Sorry, I might not have been clear enough. I know they exist. I'm saying that I've never searched for a recipe for something and a leading result has been in that sort of format. Google has created the environment in which the maligned 'epic story and photo album finished by actual recipe' formula wins through, yet the recipe creators get the ridicule.
> Google has created the environment in which the maligned 'epic story and photo album finished by actual recipe' formula wins through, yet the recipe creators get the ridicule.

They still deserve it, IMO. Willingly making a clown, a pawn of an ad-spamming corporation, out of oneself by doing one's darnedest to "win through" at some perverse game rigged by the aforementioned scourge of the Internet, is neither a natural human right nor a divine command. Not playing that game is still a valid move, and AFAICS the only honourable -- i.e. the only non-ridicule-worthy -- one.

So if you're super-keen on food and trying to establish a career as a recipe creator or food photographer, it's dishonourable to: put in a lot of effort custom-writing supporting material and taking quality photos of the dish you're pitching to people? Sounds like these things traumatise you! :)

I'd agree that misleading made-for-AdSense sites that purport to, but then don't, answer a question, farm out writing to $5/page content squads and intersperse stock photos - that's shoddy. But all the recipe sites I find in my searches and have to scroll down for the content, they always seem like genuine, personal efforts. If I'm getting the content for free, scrolling a little bit as a price isn't too laborious and a stretch to think of it as dishonourable work IMO.

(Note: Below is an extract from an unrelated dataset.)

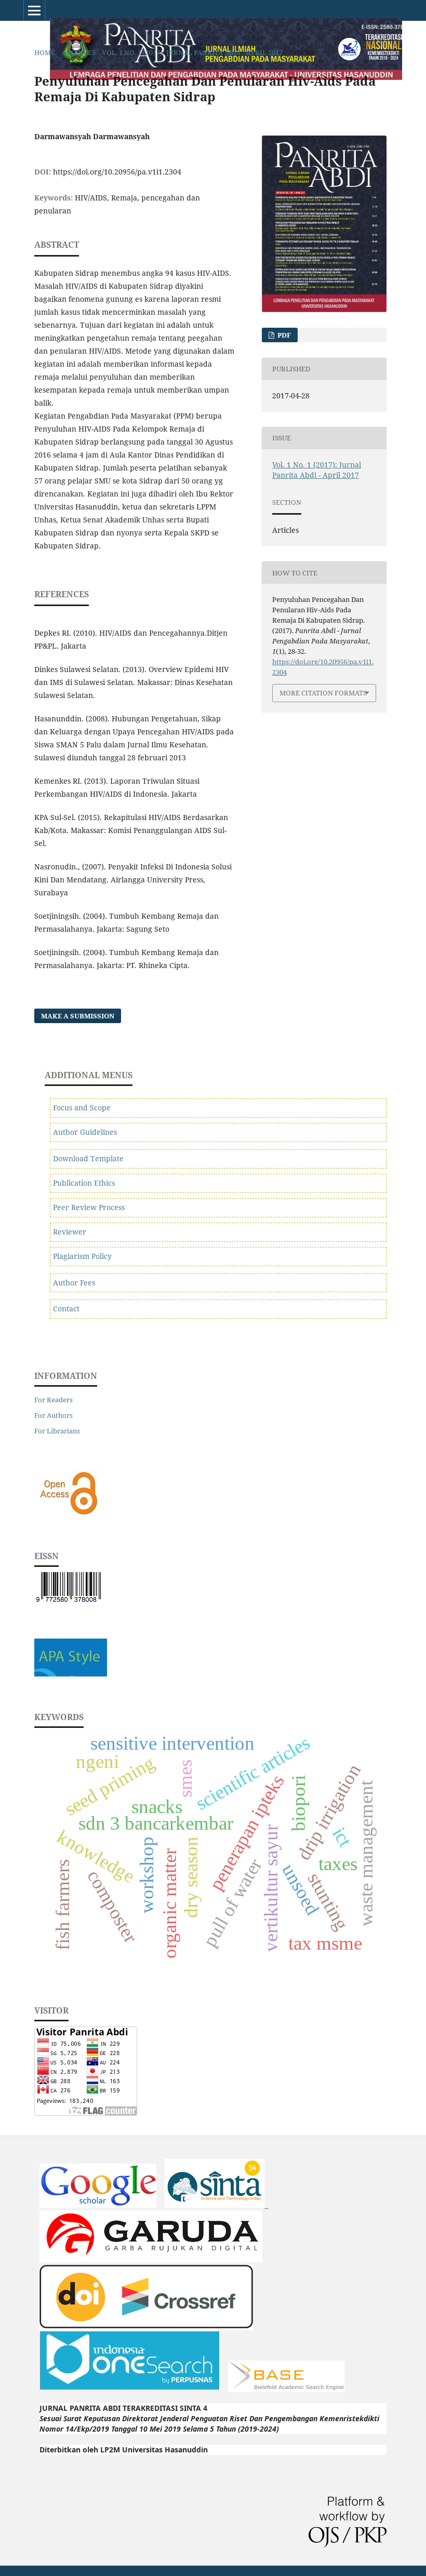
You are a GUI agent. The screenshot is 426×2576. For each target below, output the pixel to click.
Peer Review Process (89, 1207)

> So if you're super-keen on food and trying to establish a career

IOW, you're trying to earn money. Sure, go ahead -- but then you get to pay the price. If the method you're trying to earn money by is going to involve playing along in the game of clickbait, then the price you get to pay is going to be, to be seen as a purveyor of clickbait. Which I, and I suspect quite a few others with me, see as distinctly less than honourable.

It's a free choice: Nobody is forcing anybody to "establish a career as a recipe creator or food photographer" on the ad-financed Internet. If they choose to play the clickbait clown/scum game, they're making themselves into -- so, in the end, are -- clickbait clown/scum. I sure didn't tell them to do that, so I'm perfectly free to see them as such for doing it.

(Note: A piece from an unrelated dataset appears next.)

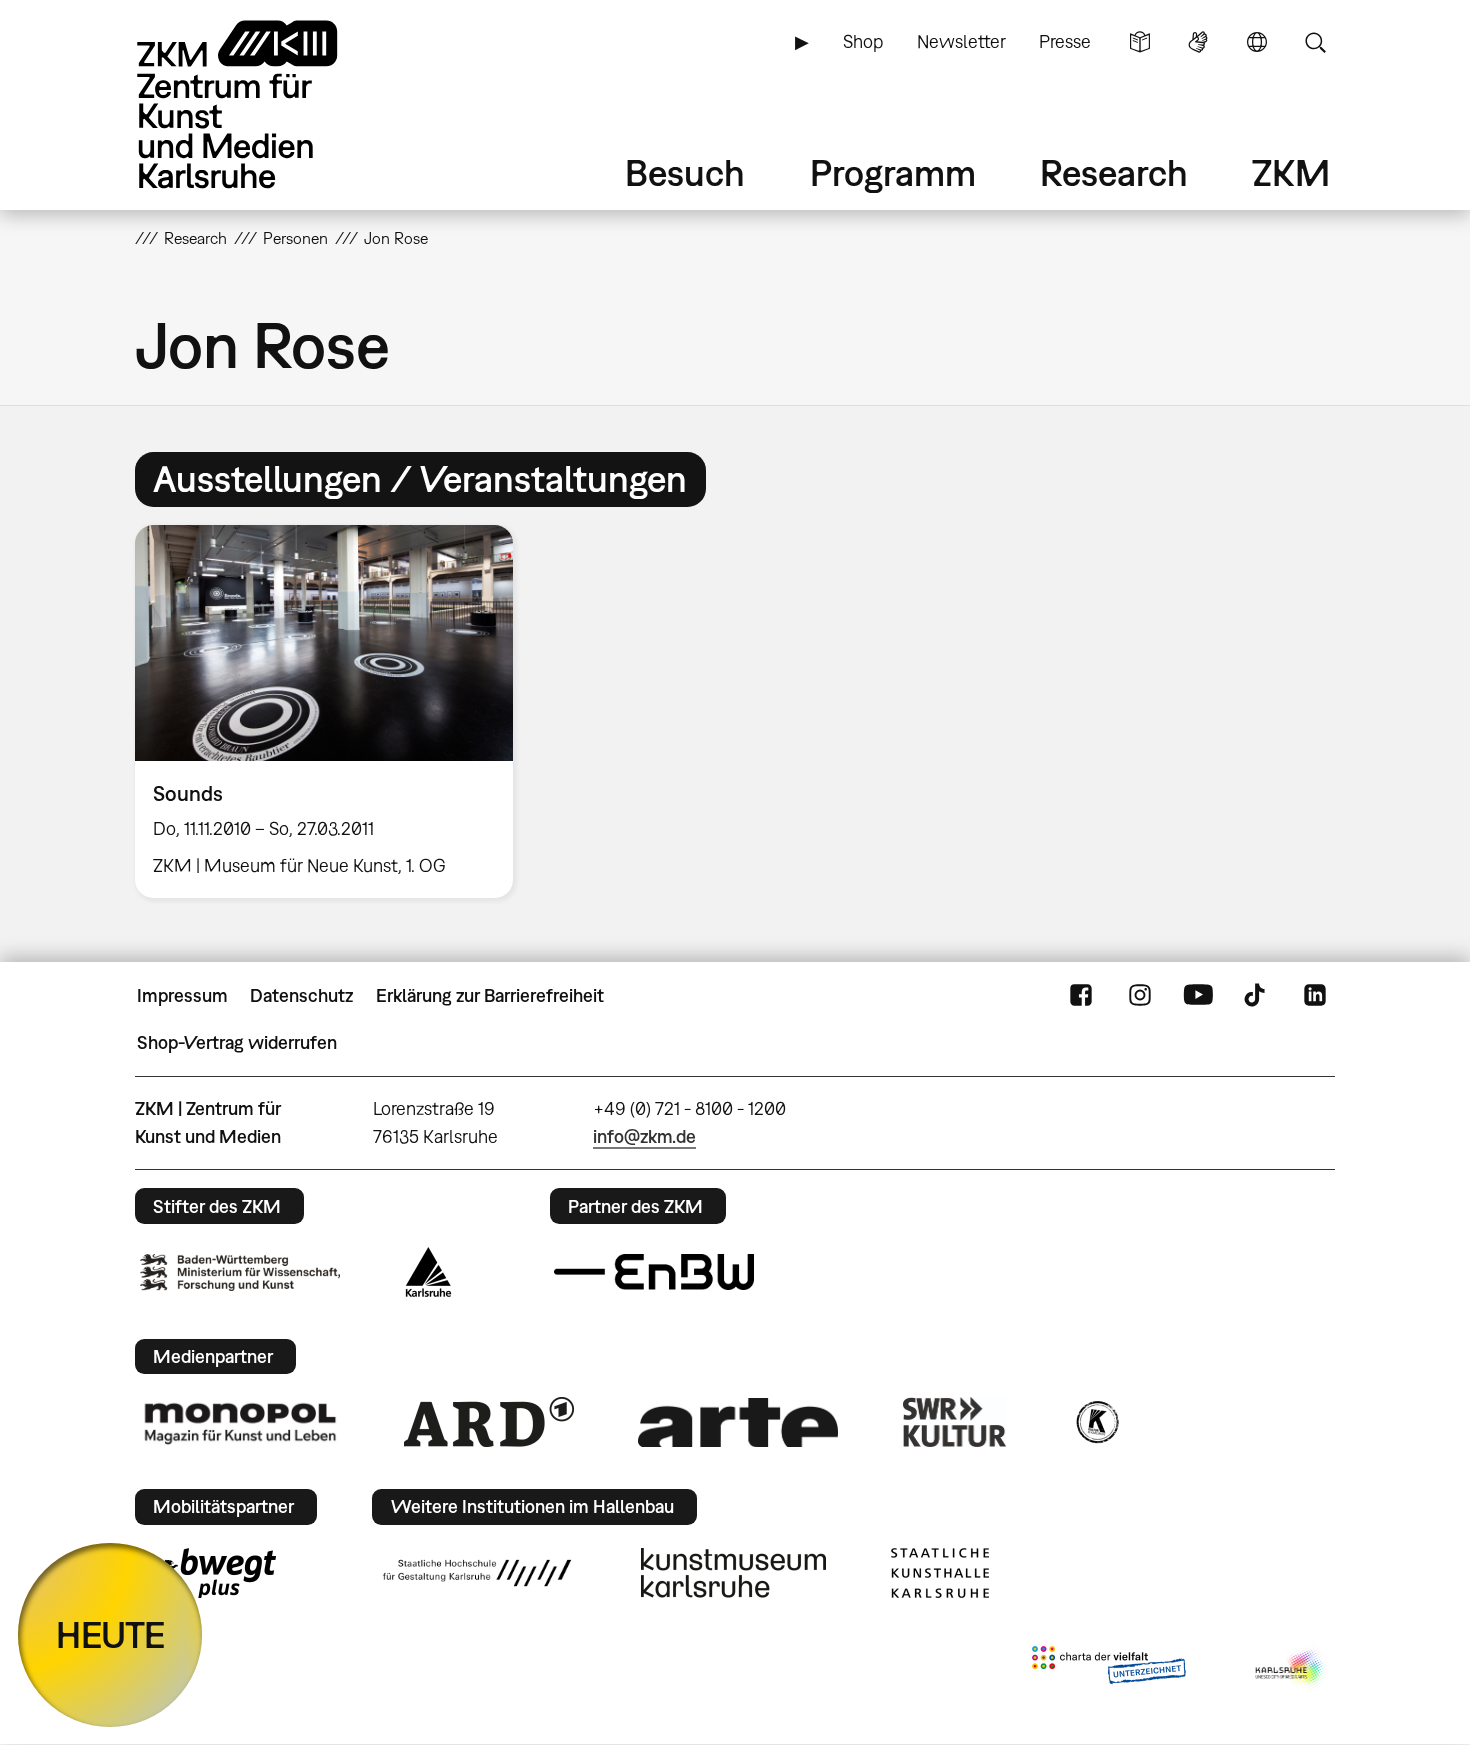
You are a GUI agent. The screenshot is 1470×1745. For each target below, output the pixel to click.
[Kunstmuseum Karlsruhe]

They, OTOH, are perfectly free to try it some other way: publishing printed cookbooks in stead of Internet clickbait; or something adjacent, like run cooking classes, start a restaurant or catering business... Or to do something else altogether.

They could always go into the deeply honourable (/s) business of software engineering, which nowadays seems to consist to about 45% of running ad-spam networks, to about 45% of writing SEO crap to get your ads onto those networks, and about 10% other development... :-( What, me cynic? Bah, geroffmylawn!

Woah now, shouldn't step 1 be broken up into 2 steps. Each with their own heading and a paragraph explaining how to do that?
What kind of rice? Do you rinse the rice first? How much rice?

How much water? Do you salt the water?

Reminds me of Plain Old Recipe, a website that strips out fluff from big recipe websites. You provide a link to a recipe, it makes it to the point. I thought the site had closed but it's apparently still live!

https://plainoldrecipe.com/ https://news.ycombinator.com/item?id=23648864 (Thank you HN :))

and "rice cooker" is an affiliate link
Let’s also not forget the 55 auto-playing video ads that I need to vault over to get to Step 1. Each one determined to hijack my mouse as I scroll/hurry past and cause a click! It’s like the world’s least fun platformer game.
You forgot the part where there's a pseudo-recipe after the story that catches your eye but doesn't have any measured amounts, and then the actual recipe later.
I got instantly annoyed by the first few words of this comment, thinking you’d gone off on some tangent about rice… until I saw the last part. Well played!